—Nicole, estás bien —digo sin convicción, solo por cumplir, solo por comprobar que no me escucha. Sé que no va a decir ninguna palabra, nunca lo ha hecho. No debe, no quiere, no puede hablar. La abrazo, y miento en el abrazo. Un cuerpo pegado a otro cuerpo sin sinceridad, ¿qué mayor muestra de maldad?

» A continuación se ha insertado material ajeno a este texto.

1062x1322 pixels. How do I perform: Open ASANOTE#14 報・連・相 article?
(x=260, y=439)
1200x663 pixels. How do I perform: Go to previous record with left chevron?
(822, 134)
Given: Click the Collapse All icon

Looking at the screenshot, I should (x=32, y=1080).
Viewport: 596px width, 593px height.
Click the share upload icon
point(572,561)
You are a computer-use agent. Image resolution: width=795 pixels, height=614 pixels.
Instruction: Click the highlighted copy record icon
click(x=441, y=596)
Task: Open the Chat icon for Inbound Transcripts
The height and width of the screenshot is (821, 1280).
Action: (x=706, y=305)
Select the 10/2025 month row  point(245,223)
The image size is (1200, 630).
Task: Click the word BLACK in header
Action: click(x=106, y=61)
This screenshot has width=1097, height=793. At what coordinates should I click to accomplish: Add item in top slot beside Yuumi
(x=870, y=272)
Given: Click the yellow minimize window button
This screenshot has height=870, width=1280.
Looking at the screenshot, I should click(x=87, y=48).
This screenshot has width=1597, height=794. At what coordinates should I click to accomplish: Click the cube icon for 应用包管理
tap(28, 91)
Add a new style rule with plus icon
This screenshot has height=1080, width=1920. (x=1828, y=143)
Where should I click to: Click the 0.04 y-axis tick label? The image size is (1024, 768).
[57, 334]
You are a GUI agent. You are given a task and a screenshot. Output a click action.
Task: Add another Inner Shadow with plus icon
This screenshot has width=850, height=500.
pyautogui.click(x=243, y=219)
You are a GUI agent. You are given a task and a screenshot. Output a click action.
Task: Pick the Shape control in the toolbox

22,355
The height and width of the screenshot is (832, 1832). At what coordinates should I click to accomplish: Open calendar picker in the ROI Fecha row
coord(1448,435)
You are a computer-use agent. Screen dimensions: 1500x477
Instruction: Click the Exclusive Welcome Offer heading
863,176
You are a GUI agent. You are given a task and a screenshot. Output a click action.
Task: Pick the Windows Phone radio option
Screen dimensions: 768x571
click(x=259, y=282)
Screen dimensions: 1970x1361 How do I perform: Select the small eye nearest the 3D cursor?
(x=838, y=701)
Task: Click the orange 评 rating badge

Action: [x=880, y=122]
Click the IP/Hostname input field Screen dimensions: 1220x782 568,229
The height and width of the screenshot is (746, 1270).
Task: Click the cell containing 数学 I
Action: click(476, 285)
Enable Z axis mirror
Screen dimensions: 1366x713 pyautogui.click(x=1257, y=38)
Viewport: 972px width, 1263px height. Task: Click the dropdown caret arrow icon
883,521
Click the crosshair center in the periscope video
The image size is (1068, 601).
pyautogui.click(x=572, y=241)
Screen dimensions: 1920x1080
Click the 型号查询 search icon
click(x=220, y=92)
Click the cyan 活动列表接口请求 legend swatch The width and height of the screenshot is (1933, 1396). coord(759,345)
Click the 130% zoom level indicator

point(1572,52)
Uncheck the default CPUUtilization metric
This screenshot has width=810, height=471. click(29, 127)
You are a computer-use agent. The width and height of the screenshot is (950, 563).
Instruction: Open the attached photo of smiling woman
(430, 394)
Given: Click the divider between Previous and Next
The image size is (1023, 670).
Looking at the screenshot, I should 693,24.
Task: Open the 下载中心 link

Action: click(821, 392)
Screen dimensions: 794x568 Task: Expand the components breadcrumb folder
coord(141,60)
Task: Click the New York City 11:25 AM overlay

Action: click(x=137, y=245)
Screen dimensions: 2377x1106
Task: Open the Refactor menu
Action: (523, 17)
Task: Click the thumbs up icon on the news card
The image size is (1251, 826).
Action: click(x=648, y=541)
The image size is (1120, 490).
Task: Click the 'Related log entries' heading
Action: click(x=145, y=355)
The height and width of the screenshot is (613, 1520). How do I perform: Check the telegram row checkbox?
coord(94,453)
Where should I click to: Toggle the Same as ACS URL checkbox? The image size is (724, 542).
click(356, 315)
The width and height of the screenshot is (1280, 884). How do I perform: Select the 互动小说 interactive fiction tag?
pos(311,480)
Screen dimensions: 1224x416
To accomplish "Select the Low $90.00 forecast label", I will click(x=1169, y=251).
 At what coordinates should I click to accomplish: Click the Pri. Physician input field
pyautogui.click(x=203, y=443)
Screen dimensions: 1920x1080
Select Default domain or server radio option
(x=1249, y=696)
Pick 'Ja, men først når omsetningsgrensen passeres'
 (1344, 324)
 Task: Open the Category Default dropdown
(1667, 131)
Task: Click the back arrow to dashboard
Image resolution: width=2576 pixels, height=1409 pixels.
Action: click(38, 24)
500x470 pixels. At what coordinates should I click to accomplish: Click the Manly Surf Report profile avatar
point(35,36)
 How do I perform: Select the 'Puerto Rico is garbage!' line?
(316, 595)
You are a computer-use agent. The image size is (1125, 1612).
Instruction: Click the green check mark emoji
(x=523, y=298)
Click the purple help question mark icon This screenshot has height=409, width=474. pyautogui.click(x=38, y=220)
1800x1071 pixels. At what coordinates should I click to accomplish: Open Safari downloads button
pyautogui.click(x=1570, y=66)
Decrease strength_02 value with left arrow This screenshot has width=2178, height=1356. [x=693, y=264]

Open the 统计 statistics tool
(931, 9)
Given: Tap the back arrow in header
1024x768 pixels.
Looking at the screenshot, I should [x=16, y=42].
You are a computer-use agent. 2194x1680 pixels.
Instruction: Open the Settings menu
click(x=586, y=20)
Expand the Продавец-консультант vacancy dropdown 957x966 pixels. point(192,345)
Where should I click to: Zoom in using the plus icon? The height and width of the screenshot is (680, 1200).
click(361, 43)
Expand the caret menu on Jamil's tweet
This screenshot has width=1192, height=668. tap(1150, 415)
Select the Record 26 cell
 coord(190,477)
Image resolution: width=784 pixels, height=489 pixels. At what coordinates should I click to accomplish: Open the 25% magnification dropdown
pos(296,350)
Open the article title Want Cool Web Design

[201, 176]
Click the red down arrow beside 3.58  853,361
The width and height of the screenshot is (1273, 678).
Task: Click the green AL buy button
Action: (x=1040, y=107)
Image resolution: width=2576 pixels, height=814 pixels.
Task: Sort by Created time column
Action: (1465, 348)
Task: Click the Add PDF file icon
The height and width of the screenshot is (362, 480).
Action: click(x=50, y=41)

—¿Crees que soy malo, Nicole? —digo, mientras sus grandes ojos café se percatan de mi sonrisa. Aún abre más los ojos, como si descubriera una hoguera detrás de una tormenta de nieve. ¿Es espanto? Un grito recorre su mirada. ¿Acaso sabe algo? Está perdida, en un territorio lleno de árboles y fieras, animales moteados, de delgadas extremidades, que se avientan sobre su presa, que muerden en la nuca, en la columna, para evitar que su víctima se mueva, mientras se la comen viva; no anulan su conciencia, desean que estén despiertas, que conozcan el horror de saberse todavía vivos, hasta el final.
—¿Qué has encontrado, Nicole? Dime —me mira extrañada. Aún puede sostenerse, con mucho esfuerzo; si no estuviera abrazado a ella, caería de manera irremediable, caería como una piedra que se hunde en un pozo. ¿Eso significa ser poderoso: evitar que alguien caiga? Ya no puedo sonreír. Algo se ha quebrado en mi interior. Cojo mi libreta, busco una página en blanco, se la entrego, junto a un bolígrafo.
—Toma, muñeca. Ahora vas a escribir aquello que has visto. Vamos, hazlo, sin miedo, Nicole —observo cómo me mira, a mí, no al papel. No entiende. No deja de mirarme. Me siento mal. La libreta y bolígrafo caen de sus manos. El sonido que hacen al caer es lo último que escucho.